Le président américain Donald Trump a laissé entendre lundi qu'il pourrait supprimer l'aide fournie au Pakistan, reprochant une nouvelle fois à Islamabad de ne pas faire assez pour combattre le terrorisme.

« Les États-Unis ont bêtement donné 33 milliards de dollars d'aide au Pakistan ces 15 dernières années, et ils ne nous ont rien donné en retour si ce n'est des mensonges et de la duplicité, prenant nos dirigeants pour des idiots », a écrit le président des États-Unis, dans son premier tweet de 2018 envoyé peu après 7 heures du matin (13h GMT).

« Ils abritent les terroristes que nous chassons en Afghanistan, sans grande aide. C'est fini ! », a lancé M. Trump.

La réaction du Pakistan ne s'est pas fait attendre. Le Pakistan « a donné gratuitement accès aux États-Unis à son espace aérien et terrestre, des bases militaires et une coopération en matière d'intelligence qui ont décimé Al-Qaïda depuis 16 ans, mais ils ne nous ont rien donné en échange, à part des invectives et de la méfiance », a tweeté le ministre pakistanais de la Défense Khurram Dastgir-Khan.

Interrogé peu après sur la chaîne pakistanaise Geo Television, le ministre pakistanais des Affaires étrangères Khawaja Mohammad Asif a attribué les commentaires de M. Trump au fait que les États-Unis se retrouvent « dans une impasse en Afghanistan ». « Si nous recevons de l'argent des États-Unis, c'est pour des services rendus », a ajouté le chef de la diplomatie pakistanaise, qui s'exprimait en Urdu.

Le New York Times avait rapporté la semaine dernière que l'administration Trump examinait très sérieusement la possibilité de ne pas verser 255 millions de dollars d'aide dont le versement a déjà été retardé, estimant qu'Islamabad ne fait pas assez pour combattre les groupes terroristes qui se trouvent sur son territoire.

Une décision devrait être prise « dans les prochaines semaines », précisait le quotidien.

Équation complexe

Les relations américano-pakistanaises étaient déjà difficiles sous l'administration Obama qui dénonçait elle aussi l'attitude ambiguë d'Islamabad, notamment envers les rebelles talibans en Afghanistan que les États-Unis combattent depuis la fin 2001. Elles se sont encore dégradées avec l'arrivée de Donald Trump à la Maison-Blanche.

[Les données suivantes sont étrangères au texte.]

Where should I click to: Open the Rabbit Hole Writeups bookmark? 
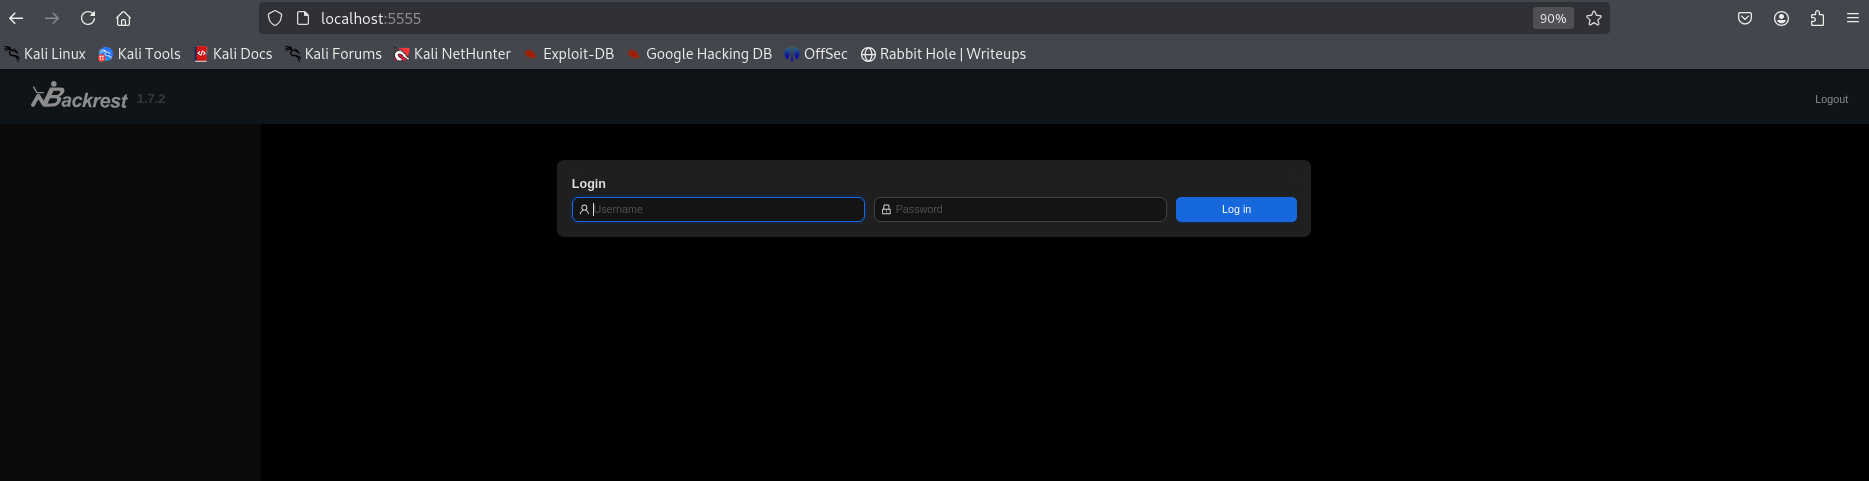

Dernier incident en date, selon le New York Times : le Pakistan a rejeté une demande des États-Unis de pouvoir interroger un combattant du groupe Haqqani, le réseau extrémiste affilié aux Talibans qui est accusé d'avoir retenu en otages pendant cinq ans une famille nord-américaine libérée en octobre par les forces pakistanaises sur la base d'informations fournies par les services de renseignement américains.

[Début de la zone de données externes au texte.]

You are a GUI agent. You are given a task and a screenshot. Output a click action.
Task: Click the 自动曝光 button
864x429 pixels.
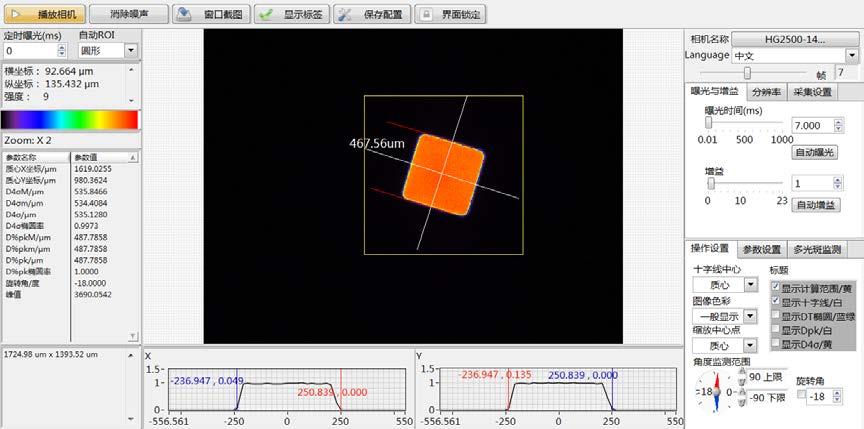[x=815, y=152]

En décembre, M. Trump avait déjà menacé de ne plus aider le Pakistan. « Nous versons des sommes énormes chaque année au Pakistan. Il faut qu'ils nous aident », a avait lancé le président lors de la présentation de sa stratégie pour la sécurité nationale.

De son côté, le Pakistan dément de longue date les accusations américaines et reproche à Washington d'ignorer les milliers de Pakistanais tués dans la lutte contre le terrorisme et les milliards de dollars dépensés pour la lutte contre les extrémistes.

L'équation des relations avec le Pakistan est rendue plus complexe par le fait que le pays est une puissance nucléaire, un arsenal que les partenaires d'Islamabad ne souhaitent pas voir tomber aux mains d'extrémistes. En outre, l'armée américaine a besoin de l'aide logistique du Pakistan pour accéder à ses troupes basées en Afghanistan.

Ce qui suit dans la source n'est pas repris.